[Text]:
## BEGIN
Culture | Johnson

Why translators have the blues

A profession under pressure

TRANSLATION can be lonely work, which may well be why most translators choose the career out of interest, not because they crave attention. Until recently, a decent translator could expect a steady, tidy living, too. But the industry is undergoing a wrenching change that will make life hard for the timid.

Most translators are freelancers, and with the rise of the internet a good translator could live in Kentucky and work for Swiss banks. But going online has resulted in fierce global competition that has put enormous downward pressure on prices. Translators can either hustle hard for more or better-paid work—which means spending less time translating—or choose an agency that fights for the work for them, but which also takes a cut.

The alternative to schmoozing oneself or working with an agency is to market one’s skills in online marketplaces. But these display the most relentless price pressure of all: fees as low as $13-15 per 1,000 words translated are not unknown. Traditionally, something more like $50 has been the low end, with literary translation at around $120, and high-end work at $250. Buyers who know little about foreign languages and quality will, in online markets, shop almost purely on price.

To these pressures comes another: the rise in higher-quality machine translation. Just a year ago, machine translation still produced reliably rocky results: both inaccurate as to content, and often unreadable too. Both have improved dramatically with translation engines based on so-called deep neural networks. Those who offer rock-bottom prices for translation are almost certainly using translation software, and then giving it a quick edit for accuracy and readability. By and large, the big translation agencies are excited about technology and the possibilities of scale it offers them. What worries the translators themselves, though, is that the future may lie in nothing more intellectually pleasing than this kind of clean-up.

Like all incumbents, those affected are not happy. To avoid being “the coffee-bean pickers of the future”, one veteran counsels improving specialist knowledge and writing skills to get high-end work. But not all can do that. Translators in the bulk and middle markets will inevitably be doing more editing, or will be squeezed out.

What will the rest be doing? For one, literary translation is under no threat. Sales of translated fiction rose by more than 600% in Britain between 2001 and 2015, and have been growing strongly in America too, with big authors like Elena Ferrante conditioning readers in those countries to look beyond their borders for good books. Nobody thinks a novel can be translated by a machine. In Roy Jacobsen’s “Unseen”, which is on the shortlist for the 2017 Man Booker International Prize (MBIP), the original dialectal island Norwegian has been deftly rendered by Don Bartlett and Don Shaw into a kind of English that carries the same flavour: “Hvur bitty it is!” (“How small it is!”). The MBIP recognises that translation is, in effect, a kind of writing by sharing the prize money equally between author and translators.
## END
[Recorded data]:
## BEGIN
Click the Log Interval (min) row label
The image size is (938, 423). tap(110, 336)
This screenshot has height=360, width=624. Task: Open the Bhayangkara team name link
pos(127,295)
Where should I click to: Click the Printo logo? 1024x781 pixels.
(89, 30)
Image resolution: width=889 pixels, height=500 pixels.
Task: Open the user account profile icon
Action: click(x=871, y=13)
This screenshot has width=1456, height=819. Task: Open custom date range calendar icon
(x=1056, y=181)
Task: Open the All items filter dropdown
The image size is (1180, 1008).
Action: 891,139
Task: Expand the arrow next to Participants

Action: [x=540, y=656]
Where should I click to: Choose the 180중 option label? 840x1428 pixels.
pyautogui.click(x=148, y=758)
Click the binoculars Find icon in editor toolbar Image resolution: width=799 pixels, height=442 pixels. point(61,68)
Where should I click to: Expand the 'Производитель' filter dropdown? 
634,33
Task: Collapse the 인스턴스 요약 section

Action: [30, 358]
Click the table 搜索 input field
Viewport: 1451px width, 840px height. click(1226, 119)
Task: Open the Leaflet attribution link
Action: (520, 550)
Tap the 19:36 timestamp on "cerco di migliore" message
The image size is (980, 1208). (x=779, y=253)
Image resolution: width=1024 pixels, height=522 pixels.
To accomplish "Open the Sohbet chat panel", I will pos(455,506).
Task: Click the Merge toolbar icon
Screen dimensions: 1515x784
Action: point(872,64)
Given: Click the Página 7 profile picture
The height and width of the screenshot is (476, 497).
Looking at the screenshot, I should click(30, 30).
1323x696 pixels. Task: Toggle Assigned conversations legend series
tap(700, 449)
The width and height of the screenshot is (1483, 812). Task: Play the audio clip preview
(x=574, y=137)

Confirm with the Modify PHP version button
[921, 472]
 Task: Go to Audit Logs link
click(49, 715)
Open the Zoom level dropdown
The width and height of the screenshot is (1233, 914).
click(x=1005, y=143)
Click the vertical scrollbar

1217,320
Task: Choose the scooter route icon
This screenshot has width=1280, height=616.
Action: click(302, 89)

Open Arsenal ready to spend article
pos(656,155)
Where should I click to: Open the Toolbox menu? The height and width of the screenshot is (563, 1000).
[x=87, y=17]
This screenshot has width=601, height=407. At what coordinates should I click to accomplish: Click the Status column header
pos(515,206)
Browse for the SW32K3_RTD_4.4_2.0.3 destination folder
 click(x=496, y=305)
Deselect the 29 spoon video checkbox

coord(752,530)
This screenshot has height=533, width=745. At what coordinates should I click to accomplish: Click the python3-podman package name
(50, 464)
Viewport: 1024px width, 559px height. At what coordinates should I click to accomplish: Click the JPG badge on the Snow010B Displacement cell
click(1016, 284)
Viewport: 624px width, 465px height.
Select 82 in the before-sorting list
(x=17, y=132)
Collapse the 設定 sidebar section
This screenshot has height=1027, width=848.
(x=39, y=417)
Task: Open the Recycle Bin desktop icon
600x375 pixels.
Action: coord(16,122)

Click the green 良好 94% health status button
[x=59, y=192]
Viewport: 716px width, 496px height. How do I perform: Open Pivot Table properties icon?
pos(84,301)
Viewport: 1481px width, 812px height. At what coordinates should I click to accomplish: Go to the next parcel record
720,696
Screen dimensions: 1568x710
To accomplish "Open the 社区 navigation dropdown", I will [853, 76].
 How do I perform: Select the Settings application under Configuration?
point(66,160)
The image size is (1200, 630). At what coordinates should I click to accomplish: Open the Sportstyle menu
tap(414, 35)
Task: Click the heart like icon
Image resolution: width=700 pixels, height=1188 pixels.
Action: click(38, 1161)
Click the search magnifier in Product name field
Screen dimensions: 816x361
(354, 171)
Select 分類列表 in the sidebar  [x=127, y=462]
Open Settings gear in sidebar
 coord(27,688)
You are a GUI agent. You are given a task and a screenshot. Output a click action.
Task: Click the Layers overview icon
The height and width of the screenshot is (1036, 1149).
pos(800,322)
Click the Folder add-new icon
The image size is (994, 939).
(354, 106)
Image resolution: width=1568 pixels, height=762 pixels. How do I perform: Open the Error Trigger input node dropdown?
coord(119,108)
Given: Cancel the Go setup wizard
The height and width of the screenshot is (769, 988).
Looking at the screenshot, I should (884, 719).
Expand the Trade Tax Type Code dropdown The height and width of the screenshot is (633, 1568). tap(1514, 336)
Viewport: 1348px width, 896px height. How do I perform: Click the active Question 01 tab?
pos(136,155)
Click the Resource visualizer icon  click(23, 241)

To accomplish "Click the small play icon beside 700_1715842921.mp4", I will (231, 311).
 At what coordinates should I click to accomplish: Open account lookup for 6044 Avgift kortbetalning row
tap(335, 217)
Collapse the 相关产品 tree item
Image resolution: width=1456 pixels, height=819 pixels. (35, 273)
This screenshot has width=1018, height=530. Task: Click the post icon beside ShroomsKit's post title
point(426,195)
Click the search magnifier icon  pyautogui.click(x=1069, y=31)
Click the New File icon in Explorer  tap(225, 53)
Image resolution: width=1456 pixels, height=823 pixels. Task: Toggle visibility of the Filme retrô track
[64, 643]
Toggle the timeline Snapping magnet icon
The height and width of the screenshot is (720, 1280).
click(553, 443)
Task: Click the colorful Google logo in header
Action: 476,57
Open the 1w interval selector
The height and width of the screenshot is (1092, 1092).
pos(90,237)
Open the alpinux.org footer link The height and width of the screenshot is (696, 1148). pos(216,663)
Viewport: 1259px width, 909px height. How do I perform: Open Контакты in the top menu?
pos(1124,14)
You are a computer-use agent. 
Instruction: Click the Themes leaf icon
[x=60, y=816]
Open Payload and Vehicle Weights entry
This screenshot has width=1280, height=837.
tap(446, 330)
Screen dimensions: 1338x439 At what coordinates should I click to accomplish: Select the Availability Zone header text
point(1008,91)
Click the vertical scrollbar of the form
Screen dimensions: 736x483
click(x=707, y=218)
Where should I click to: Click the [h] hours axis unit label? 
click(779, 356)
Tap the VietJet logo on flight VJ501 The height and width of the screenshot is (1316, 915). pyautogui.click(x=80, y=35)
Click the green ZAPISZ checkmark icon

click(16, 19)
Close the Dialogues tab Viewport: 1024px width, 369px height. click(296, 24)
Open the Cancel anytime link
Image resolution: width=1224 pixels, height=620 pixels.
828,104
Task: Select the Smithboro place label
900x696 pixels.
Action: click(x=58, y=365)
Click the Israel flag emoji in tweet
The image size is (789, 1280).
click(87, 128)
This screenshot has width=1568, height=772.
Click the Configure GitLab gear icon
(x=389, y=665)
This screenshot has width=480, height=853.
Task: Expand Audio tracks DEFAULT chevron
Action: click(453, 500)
## END
[Problem description]: List every fee per 1,000 words translated that the article on translators mentions. The entries are separate material and are not connected to the article on translators.

[Solution]: $13-15, $50, $120, $250